Now it's possible that they were the only person
who contracted the virus on that day,
and then they happen to unfortunately get very sick
and then pass away 20 days later.
But if we assume that the mortality rate is roughly correct,
it's quite possible that 100 people were infected that day.
The person that we know about is that one in 100
who actually gets sick enough to pass away.
And so if we assume that on 20 days ago
that not one person, but 100 people.
So the actual number of people who are infected that day
is 100 infected that day.
Once again, because it's a 1% mortality rate.
If we assumed a 0.5% mortality rate,
then we would say, all right,
there might have been 200 people infected that day,
0.5% of whom get all the way to death 20 days later.
If you assume a 5% mortality rate,
which would be a very unfortunate situation,
but that is a mortality rate that we are seeing
in different parts of the world,
then you would have say,
well, maybe there were 20 people infected that day.
When you only have one or two or three deaths in a region
that will make the estimates more difficult.
But as unfortunately,
we are likely to see a larger number of deaths
in various regions
that will make this these backward estimates
more and more reasonable.
Now if the infection rate in the population doubles
every five days, what is now going to happen?
After five days, you're going to have 200 cases
in your region, 200 cases.
Now, these wouldn't just be new cases,
this would be the cumulative total number of cases
due to those hundred.
Now, this is actually quite conservative,
because this is assuming that those 100
that were infected 20 days ago
are the only infected cases in your region.
There might be other infected cases
that were infected before that date.
But I'm just assuming that the hundred
that were infected that day are the only cases
to be conservative, and so they double after five days,
and then they'll double again after five more days.
And so you will get to 400 cases
after five more days.
And then you will, after five more days,
you will have doubled and I can't even fit it
on the screen anymore.
You're going to have 800 cases
and then that means today just by evidence
of that one death,
you probably have on the order of
and I can't even draw the whole bar,
approximately 1,600 cases.
And so this is just to be a little bit sobering
about how serious this is,
and how much the data that we actually get
is actually lagging the circumstances on the ground,
particularly in places like the United States,
where we are barely even getting started testing.

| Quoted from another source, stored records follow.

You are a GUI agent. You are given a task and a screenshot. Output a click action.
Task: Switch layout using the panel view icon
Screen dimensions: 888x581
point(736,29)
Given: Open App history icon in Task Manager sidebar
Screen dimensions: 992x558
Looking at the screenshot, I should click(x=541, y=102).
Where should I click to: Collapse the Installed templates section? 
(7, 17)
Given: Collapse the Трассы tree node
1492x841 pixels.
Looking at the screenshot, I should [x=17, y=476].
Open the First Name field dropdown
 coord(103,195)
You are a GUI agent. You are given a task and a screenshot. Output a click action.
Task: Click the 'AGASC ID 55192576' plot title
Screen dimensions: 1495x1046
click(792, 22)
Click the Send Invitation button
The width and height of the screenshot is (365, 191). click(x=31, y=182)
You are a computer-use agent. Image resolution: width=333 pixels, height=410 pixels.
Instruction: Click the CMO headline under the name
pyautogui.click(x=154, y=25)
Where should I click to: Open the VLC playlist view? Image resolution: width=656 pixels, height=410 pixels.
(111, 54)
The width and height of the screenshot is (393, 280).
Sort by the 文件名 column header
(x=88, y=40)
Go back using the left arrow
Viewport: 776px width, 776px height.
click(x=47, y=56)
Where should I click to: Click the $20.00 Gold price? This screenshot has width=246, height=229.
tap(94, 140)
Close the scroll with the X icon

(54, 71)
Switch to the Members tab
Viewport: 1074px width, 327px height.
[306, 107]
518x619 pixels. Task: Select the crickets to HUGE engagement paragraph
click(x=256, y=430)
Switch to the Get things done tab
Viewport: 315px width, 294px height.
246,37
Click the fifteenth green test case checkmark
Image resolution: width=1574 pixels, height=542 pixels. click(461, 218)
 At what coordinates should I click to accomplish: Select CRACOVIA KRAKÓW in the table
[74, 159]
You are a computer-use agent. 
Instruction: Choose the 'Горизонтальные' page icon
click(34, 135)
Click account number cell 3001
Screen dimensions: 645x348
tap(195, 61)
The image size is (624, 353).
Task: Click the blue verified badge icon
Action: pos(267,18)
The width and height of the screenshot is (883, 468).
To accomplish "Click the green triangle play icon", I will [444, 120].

For example, in my county,
which is Santa Clara County in California.
We just had our second death
unfortunately reported yesterday
and there was another death five days before that.
Now, there's only under 100 reported cases in my county,
but based on this analysis,
the actual number of infected persons in my county
is likely to be at least a factor of 10 more than that,
and it could be as high as 1,000, 2,000, 3,000 people.
We won't know for sure
until we can do the type of hindsight analysis
that the Chinese had,
but this is to just remind us how serious
the situation actually is.
So the big takeaway here
is to take all of this very seriously,
especially because the mortality rate itself can change
depending on how well equipped
the hospital system can handle the situation.
If we all socially isolate and take the proper precaution,
the spread rate will lower
and we won't overwhelm the hospital system.
And we'll hopefully be able to keep the mortality rate
as low as possible.
But if we don't take the precaution,
and if we're just complacent
because we see this lagging data
that's being reported to us because of the lack of testing
in places like the United States,
then it's very possible
that we eventually overwhelm the hospital system
in the next few weeks,
which would cause the mortality rate to go higher.